> [Supplied data]:

***

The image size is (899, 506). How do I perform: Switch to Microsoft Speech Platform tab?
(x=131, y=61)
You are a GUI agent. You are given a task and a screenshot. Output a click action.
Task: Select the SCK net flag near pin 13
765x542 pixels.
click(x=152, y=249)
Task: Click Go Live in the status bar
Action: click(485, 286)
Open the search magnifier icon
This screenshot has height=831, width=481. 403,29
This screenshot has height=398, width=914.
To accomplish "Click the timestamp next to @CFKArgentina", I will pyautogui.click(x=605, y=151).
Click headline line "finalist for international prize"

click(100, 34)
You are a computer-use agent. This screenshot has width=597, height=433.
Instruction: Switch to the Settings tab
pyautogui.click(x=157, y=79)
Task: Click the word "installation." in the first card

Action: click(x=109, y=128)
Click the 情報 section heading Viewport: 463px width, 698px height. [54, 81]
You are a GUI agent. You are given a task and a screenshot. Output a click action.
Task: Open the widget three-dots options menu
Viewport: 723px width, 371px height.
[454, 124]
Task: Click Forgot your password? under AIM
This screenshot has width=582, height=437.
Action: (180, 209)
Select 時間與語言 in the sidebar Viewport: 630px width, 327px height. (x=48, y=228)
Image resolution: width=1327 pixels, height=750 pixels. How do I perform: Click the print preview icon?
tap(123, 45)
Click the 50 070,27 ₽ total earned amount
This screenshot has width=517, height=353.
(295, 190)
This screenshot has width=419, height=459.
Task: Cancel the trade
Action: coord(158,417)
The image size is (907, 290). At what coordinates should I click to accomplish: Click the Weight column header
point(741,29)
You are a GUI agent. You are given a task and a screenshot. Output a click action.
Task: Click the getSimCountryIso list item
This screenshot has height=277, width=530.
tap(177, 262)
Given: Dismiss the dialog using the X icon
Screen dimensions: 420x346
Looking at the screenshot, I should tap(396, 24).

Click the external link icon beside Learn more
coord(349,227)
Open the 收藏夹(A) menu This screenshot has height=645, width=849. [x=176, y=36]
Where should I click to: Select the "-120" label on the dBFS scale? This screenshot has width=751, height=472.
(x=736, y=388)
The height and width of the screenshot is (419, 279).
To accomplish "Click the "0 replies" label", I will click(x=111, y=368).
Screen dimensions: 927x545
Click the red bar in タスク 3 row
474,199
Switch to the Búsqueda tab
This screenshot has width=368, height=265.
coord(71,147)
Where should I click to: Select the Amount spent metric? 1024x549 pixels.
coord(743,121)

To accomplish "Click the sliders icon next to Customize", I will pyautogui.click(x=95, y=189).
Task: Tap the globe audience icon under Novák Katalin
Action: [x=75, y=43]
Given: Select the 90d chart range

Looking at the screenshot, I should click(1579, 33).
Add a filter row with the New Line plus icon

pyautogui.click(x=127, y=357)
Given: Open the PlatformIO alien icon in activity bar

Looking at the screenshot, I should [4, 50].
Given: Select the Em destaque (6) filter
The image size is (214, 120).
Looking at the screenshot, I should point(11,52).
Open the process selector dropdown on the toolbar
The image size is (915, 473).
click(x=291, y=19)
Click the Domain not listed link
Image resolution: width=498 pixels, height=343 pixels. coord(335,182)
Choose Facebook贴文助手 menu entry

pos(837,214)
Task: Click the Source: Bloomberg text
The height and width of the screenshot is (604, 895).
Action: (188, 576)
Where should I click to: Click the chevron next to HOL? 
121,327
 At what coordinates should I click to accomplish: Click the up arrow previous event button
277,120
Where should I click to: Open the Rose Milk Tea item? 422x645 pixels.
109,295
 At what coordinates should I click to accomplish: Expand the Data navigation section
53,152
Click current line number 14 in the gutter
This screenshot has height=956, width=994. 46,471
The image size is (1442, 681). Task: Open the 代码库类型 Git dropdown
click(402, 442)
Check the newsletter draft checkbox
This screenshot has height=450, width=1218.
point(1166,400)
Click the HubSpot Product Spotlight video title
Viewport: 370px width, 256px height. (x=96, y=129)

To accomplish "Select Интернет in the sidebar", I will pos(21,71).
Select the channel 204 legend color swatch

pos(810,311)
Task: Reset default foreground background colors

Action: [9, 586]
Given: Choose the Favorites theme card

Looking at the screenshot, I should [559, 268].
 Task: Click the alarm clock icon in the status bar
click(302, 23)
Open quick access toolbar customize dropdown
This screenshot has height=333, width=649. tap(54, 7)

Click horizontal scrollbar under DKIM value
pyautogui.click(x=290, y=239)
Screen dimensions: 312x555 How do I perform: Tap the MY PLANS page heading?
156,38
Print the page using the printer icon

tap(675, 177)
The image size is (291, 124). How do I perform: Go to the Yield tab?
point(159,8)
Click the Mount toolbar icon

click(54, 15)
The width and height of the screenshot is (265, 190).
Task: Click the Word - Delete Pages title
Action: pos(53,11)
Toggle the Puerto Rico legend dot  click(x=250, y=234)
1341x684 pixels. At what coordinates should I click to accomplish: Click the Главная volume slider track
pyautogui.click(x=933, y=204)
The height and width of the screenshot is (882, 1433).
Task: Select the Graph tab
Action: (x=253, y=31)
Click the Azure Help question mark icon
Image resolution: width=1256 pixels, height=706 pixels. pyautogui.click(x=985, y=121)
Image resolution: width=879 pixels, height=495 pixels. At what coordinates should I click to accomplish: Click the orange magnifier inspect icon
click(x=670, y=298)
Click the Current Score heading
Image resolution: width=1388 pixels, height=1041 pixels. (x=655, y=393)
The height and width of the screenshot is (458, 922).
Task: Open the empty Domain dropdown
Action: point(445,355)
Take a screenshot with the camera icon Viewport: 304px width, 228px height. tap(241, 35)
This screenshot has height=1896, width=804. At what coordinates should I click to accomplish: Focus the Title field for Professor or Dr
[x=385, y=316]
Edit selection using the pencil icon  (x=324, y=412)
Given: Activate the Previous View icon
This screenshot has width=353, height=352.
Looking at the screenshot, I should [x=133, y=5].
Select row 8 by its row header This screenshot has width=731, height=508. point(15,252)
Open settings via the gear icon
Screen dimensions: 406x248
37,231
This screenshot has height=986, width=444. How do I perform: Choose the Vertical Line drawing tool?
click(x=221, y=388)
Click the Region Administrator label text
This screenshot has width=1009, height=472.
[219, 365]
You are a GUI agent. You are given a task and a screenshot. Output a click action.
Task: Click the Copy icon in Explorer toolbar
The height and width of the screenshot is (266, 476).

***

> [Task directions]: Write all the entries again precisely as they were given.

> [Expected answer]:
The image size is (899, 506). How do I perform: Switch to Microsoft Speech Platform tab?
(x=131, y=61)
You are a GUI agent. You are given a task and a screenshot. Output a click action.
Task: Select the SCK net flag near pin 13
765x542 pixels.
click(x=152, y=249)
Task: Click Go Live in the status bar
Action: click(485, 286)
Open the search magnifier icon
This screenshot has height=831, width=481. 403,29
This screenshot has height=398, width=914.
To accomplish "Click the timestamp next to @CFKArgentina", I will pyautogui.click(x=605, y=151).
Click headline line "finalist for international prize"

click(100, 34)
You are a computer-use agent. This screenshot has width=597, height=433.
Instruction: Switch to the Settings tab
pyautogui.click(x=157, y=79)
Task: Click the word "installation." in the first card

Action: click(x=109, y=128)
Click the 情報 section heading Viewport: 463px width, 698px height. [54, 81]
You are a GUI agent. You are given a task and a screenshot. Output a click action.
Task: Open the widget three-dots options menu
Viewport: 723px width, 371px height.
[454, 124]
Task: Click Forgot your password? under AIM
This screenshot has width=582, height=437.
Action: (180, 209)
Select 時間與語言 in the sidebar Viewport: 630px width, 327px height. (x=48, y=228)
Image resolution: width=1327 pixels, height=750 pixels. How do I perform: Click the print preview icon?
tap(123, 45)
Click the 50 070,27 ₽ total earned amount
This screenshot has width=517, height=353.
(295, 190)
This screenshot has width=419, height=459.
Task: Cancel the trade
Action: coord(158,417)
The image size is (907, 290). At what coordinates should I click to accomplish: Click the Weight column header
point(741,29)
You are a GUI agent. You are given a task and a screenshot. Output a click action.
Task: Click the getSimCountryIso list item
This screenshot has height=277, width=530.
tap(177, 262)
Given: Dismiss the dialog using the X icon
Screen dimensions: 420x346
Looking at the screenshot, I should tap(396, 24).

Click the external link icon beside Learn more
coord(349,227)
Open the 收藏夹(A) menu This screenshot has height=645, width=849. [x=176, y=36]
Where should I click to: Select the "-120" label on the dBFS scale? This screenshot has width=751, height=472.
(x=736, y=388)
The height and width of the screenshot is (419, 279).
To accomplish "Click the "0 replies" label", I will click(x=111, y=368).
Screen dimensions: 927x545
Click the red bar in タスク 3 row
474,199
Switch to the Búsqueda tab
This screenshot has width=368, height=265.
coord(71,147)
Where should I click to: Select the Amount spent metric? 1024x549 pixels.
coord(743,121)

To accomplish "Click the sliders icon next to Customize", I will pyautogui.click(x=95, y=189).
Task: Tap the globe audience icon under Novák Katalin
Action: [x=75, y=43]
Given: Select the 90d chart range

Looking at the screenshot, I should click(1579, 33).
Add a filter row with the New Line plus icon

pyautogui.click(x=127, y=357)
Given: Open the PlatformIO alien icon in activity bar

Looking at the screenshot, I should [4, 50].
Given: Select the Em destaque (6) filter
The image size is (214, 120).
Looking at the screenshot, I should point(11,52).
Open the process selector dropdown on the toolbar
The image size is (915, 473).
click(x=291, y=19)
Click the Domain not listed link
Image resolution: width=498 pixels, height=343 pixels. coord(335,182)
Choose Facebook贴文助手 menu entry

pos(837,214)
Task: Click the Source: Bloomberg text
The height and width of the screenshot is (604, 895).
Action: (188, 576)
Where should I click to: Click the chevron next to HOL? 
121,327
 At what coordinates should I click to accomplish: Click the up arrow previous event button
277,120
Where should I click to: Open the Rose Milk Tea item? 422x645 pixels.
109,295
 At what coordinates should I click to accomplish: Expand the Data navigation section
53,152
Click current line number 14 in the gutter
This screenshot has height=956, width=994. 46,471
The image size is (1442, 681). Task: Open the 代码库类型 Git dropdown
click(402, 442)
Check the newsletter draft checkbox
This screenshot has height=450, width=1218.
point(1166,400)
Click the HubSpot Product Spotlight video title
Viewport: 370px width, 256px height. (x=96, y=129)

To accomplish "Select Интернет in the sidebar", I will pos(21,71).
Select the channel 204 legend color swatch

pos(810,311)
Task: Reset default foreground background colors

Action: [9, 586]
Given: Choose the Favorites theme card

Looking at the screenshot, I should [559, 268].
 Task: Click the alarm clock icon in the status bar
click(302, 23)
Open quick access toolbar customize dropdown
This screenshot has height=333, width=649. tap(54, 7)

Click horizontal scrollbar under DKIM value
pyautogui.click(x=290, y=239)
Screen dimensions: 312x555 How do I perform: Tap the MY PLANS page heading?
156,38
Print the page using the printer icon

tap(675, 177)
The image size is (291, 124). How do I perform: Go to the Yield tab?
point(159,8)
Click the Mount toolbar icon

click(54, 15)
The width and height of the screenshot is (265, 190).
Task: Click the Word - Delete Pages title
Action: pos(53,11)
Toggle the Puerto Rico legend dot  click(x=250, y=234)
1341x684 pixels. At what coordinates should I click to accomplish: Click the Главная volume slider track
pyautogui.click(x=933, y=204)
The height and width of the screenshot is (882, 1433).
Task: Select the Graph tab
Action: (x=253, y=31)
Click the Azure Help question mark icon
Image resolution: width=1256 pixels, height=706 pixels. pyautogui.click(x=985, y=121)
Image resolution: width=879 pixels, height=495 pixels. At what coordinates should I click to accomplish: Click the orange magnifier inspect icon
click(x=670, y=298)
Click the Current Score heading
Image resolution: width=1388 pixels, height=1041 pixels. (x=655, y=393)
The height and width of the screenshot is (458, 922).
Task: Open the empty Domain dropdown
Action: point(445,355)
Take a screenshot with the camera icon Viewport: 304px width, 228px height. tap(241, 35)
This screenshot has height=1896, width=804. At what coordinates should I click to accomplish: Focus the Title field for Professor or Dr
[x=385, y=316]
Edit selection using the pencil icon  (x=324, y=412)
Given: Activate the Previous View icon
This screenshot has width=353, height=352.
Looking at the screenshot, I should [x=133, y=5].
Select row 8 by its row header This screenshot has width=731, height=508. point(15,252)
Open settings via the gear icon
Screen dimensions: 406x248
37,231
This screenshot has height=986, width=444. How do I perform: Choose the Vertical Line drawing tool?
click(x=221, y=388)
Click the Region Administrator label text
This screenshot has width=1009, height=472.
[219, 365]
You are a GUI agent. You are given a task and a screenshot. Output a click action.
Task: Click the Copy icon in Explorer toolbar
The height and width of the screenshot is (266, 476).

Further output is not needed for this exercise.